The Red Army is flooded with propaganda literature, and Trotsky is conducting a series of mass meetings. The propaganda trains are decorated fantastically in order to make an impression on the soldiers. Trotsky’s present theme is the coming of the Socialistic State. Stoppage of work in factories is almost universal, not only from the lack of fuel, but from strikes.
The Russian wireless has issued a statement that the Government, although not recognising the Berne Conference as representative of the working classes, will allow the Commission to travel through Russia, just as they would allow any bourgeois Commission to do the same, but they enquire whether the Governments of the various countries’ representatives will allow a Bolshevik Commission to inspect their countries.
A man named J ——, who has arrived in Norway from Russia, states that he was employed as engineer at a printing works. In the spring of 1918 the press was taken over by the Soviet Government, and was employed in printing propaganda in many languages—" Every language," he says, "except Russian." Most of the matter printed was in German, but there was a good deal of English too, as well as leaflets in Asiatic languages, for which purpose type was purchased in India. He specially remembered Sanscript and Hindustani.
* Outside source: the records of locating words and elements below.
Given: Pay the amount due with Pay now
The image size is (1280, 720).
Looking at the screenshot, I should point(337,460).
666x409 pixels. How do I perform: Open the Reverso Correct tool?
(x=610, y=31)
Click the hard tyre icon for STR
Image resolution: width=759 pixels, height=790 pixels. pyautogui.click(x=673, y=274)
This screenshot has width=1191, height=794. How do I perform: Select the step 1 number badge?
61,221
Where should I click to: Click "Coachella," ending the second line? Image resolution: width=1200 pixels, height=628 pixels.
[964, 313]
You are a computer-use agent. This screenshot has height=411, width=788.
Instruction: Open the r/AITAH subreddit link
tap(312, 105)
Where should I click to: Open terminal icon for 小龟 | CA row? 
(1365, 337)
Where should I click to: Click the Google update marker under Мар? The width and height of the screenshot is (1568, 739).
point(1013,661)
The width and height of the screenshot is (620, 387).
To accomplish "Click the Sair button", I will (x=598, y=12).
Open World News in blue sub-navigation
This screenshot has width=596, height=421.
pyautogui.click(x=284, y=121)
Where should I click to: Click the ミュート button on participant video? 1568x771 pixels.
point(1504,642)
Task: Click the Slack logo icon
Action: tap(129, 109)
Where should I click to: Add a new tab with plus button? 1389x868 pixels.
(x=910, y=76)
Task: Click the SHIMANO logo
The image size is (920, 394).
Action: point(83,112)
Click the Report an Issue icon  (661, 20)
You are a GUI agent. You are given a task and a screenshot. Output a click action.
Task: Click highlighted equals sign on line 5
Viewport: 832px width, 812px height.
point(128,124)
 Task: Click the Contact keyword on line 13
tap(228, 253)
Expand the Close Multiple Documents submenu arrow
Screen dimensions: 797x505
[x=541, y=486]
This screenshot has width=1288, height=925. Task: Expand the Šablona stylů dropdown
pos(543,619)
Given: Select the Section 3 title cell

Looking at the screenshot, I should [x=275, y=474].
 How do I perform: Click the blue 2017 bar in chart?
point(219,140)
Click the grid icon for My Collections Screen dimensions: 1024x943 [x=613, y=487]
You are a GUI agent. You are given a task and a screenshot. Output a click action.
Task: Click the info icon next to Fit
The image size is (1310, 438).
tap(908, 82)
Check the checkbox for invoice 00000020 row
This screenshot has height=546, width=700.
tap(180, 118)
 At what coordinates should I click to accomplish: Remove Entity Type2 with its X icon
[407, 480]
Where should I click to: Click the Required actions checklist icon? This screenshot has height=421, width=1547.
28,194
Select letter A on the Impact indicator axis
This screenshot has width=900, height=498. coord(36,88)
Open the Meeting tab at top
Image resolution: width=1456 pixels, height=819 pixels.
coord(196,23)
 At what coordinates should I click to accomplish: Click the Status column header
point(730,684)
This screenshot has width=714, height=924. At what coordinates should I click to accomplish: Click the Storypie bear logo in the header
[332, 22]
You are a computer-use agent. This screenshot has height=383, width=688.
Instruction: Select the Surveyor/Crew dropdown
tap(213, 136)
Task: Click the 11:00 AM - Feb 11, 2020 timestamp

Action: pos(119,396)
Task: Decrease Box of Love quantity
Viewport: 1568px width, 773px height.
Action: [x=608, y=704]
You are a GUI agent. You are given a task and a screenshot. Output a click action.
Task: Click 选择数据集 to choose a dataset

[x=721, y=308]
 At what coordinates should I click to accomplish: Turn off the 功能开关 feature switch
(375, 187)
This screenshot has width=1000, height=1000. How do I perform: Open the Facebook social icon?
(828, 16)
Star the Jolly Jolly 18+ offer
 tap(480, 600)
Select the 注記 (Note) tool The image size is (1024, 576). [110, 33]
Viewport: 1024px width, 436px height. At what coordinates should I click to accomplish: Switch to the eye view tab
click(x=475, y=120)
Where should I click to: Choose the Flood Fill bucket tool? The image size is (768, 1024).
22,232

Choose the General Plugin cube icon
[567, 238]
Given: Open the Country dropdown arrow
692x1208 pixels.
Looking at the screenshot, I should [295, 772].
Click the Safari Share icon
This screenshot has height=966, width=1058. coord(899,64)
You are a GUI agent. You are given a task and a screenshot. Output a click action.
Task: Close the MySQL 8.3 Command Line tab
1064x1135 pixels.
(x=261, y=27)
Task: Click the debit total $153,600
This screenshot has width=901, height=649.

The efforts of the Bolsheviks to corrupt the Allied soldiers at Archangel are reported to be futile. Specimens of the literature dropped by Bolshevik aeroplanes comprised English translations of manifestoes by Lenin and Petrof, a man who was charged in connection with the Houndsditch murders.
There are many reports about the printing of forged notes for the various Allied countries, and the £1 note is reported to be forged in enormous quantities. The only forged notes now being circulated in this country are very crude, and are quite unworthy of the style of note printing for which the Russians used to be famous. Most of the forgery has been badly executed by hand on inferior paper.